Department of Statistics, Institut Teknologi Sepuluh Nopember
Kampus ITS, Keputih, Sukolilo, Surabaya, Indonesia, 60111
*Corresponding author, e-mail: suhartono@statistika.its.ac.id1
,
meranggidana@gmail.com2
, sprahayu@gmail.com3
Abstract
The aim of this research is to propose a new hybrid model, i.e. Generalized Space-Time
Autoregressive with Exogenous Variable and Neural Network (GSTARX-NN) model for forecasting
space-time data with calendar variation effect. GSTARX model represented as a linear component with
exogenous variable particularly an effect of calendar variation, such as Eid Fitr. Whereas, NN was a model
for handling a nonlinear component. There were two studies conducted in this research, i.e. simulation
studies and applications on monthly inflow and outflow currency data in Bank Indonesia at East Java
region. The simulation study showed that the hybrid GSTARX-NN model could capture well the data
patterns, i.e. trend, seasonal, calendar variation, and both linear and nonlinear noise series. Moreover,
based on RMSE at testing dataset, the results of application study on inflow and outflow data showed that
the hybrid GSTARX-NN models tend to give more accurate forecast than VARX and GSTARX models.

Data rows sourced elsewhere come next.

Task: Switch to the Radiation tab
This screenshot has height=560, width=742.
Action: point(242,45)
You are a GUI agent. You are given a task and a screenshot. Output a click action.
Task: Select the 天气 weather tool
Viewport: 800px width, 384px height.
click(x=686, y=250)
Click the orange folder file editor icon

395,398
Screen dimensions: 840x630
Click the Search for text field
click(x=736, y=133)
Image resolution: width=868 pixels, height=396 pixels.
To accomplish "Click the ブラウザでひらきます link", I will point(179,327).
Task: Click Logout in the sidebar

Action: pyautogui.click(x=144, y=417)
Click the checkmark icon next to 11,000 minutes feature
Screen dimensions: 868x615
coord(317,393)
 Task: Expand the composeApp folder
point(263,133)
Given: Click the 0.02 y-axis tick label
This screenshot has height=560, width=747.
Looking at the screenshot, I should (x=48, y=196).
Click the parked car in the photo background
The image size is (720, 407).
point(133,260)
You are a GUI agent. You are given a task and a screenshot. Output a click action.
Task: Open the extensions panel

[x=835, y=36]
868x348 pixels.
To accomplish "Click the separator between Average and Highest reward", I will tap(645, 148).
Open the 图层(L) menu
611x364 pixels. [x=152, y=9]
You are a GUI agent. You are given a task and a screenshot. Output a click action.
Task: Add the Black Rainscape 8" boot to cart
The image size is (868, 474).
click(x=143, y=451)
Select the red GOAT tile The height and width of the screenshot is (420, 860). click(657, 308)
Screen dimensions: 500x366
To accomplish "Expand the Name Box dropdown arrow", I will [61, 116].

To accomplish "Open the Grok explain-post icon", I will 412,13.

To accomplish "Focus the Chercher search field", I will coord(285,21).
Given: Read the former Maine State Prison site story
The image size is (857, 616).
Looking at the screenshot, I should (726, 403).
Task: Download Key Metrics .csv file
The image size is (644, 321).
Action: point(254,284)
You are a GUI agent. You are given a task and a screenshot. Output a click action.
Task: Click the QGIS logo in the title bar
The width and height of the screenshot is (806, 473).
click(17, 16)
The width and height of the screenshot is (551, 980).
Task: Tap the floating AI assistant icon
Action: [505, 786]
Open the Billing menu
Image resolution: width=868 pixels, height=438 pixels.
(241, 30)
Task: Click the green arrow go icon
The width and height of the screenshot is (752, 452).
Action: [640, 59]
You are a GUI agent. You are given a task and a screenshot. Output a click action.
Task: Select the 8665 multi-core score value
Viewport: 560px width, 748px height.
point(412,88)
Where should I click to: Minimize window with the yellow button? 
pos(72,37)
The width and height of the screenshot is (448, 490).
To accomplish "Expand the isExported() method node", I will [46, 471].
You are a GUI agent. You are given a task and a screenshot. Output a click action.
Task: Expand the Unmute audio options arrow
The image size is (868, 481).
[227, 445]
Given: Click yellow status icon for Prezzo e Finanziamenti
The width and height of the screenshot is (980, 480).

These results in line with the third M3 forecasting competition conclusion that stated hybrid or combining
models, in average, yielded better forecast than individual models.
Keywords: calendar variation, hybrid GSTARX-NN, inflow, outflow, space-time
Copyright ยฉ 2019 Universitas Ahmad Dahlan. All rights reserved.
1. Introduction
Beside of time dimension, data can also have space dimension known as space-time
data. Space-time model is a model that combines dependency between time and location in a
multivariate time series data. This model firstly introduced by Cliff and Ord [1] and known as
Space-Time Autoregressive (STAR) model. Then, Ruchjana [2] developed the Generalized
Space-Time Autoregressive (GSTAR) as extension of STAR model. In this research, GSTAR
will be applied in modeling of inflow and outflow currency in Bank Indonesia at East Java
Region. Forecasting inflow and outflow currency is very important for Bank Indonesia as central
bank to achieve the stability of the money circulating in the society. Therefore, this forecast
activity should be done accurately.
Many economic data in Indonesia (as a Moslem majority country) have a seasonal
pattern influenced by two types of calendars, i.e. the Christian and the Islamic calendar. The
effect of the Christian calendar causes inflow and outflow currency have high transaction
volume in certain months, particularly on December. Whereas, the Islamic calendar affects high
volume of inflow and outflow currency on the months around Eid Fitr celebration. Due to the
date of Eid Fitr dynamically changes every year, it causes inflow and outflow of currency are
influenced by calendar variation patttern. Hence, it is necessary to add exogenous variable in
GSTAR model for handling this calendar variation pattern. Recently, space-time model with
exogenous variable, known as GSTARX, has been proposed by Suhartono et al. [3].
According to Zhang [4], it is possible that data are formed from a linear and nonlinear
structure at once. The previous study also showed that there was a nonlinear pattern on
currency inflow and outflow data [5]. However, GSTAR is a linear model which cannot handle
nonlinear correlation structures in the data. Hence, GSTAR with calendar variation effect
(GSTARX) will be combined with neural network (NN), known as the hybrid GSTARX-NN, for
handling both linear and nonlinear patterns simultaneously. The hybrid GSTARX-NN is done in
two stages, the first stage is done to eliminate trend, seasonal, and calendar variation effect
using time series regression. Residual of the time series regression will be modeling using
GSTAR-NN in the second stage.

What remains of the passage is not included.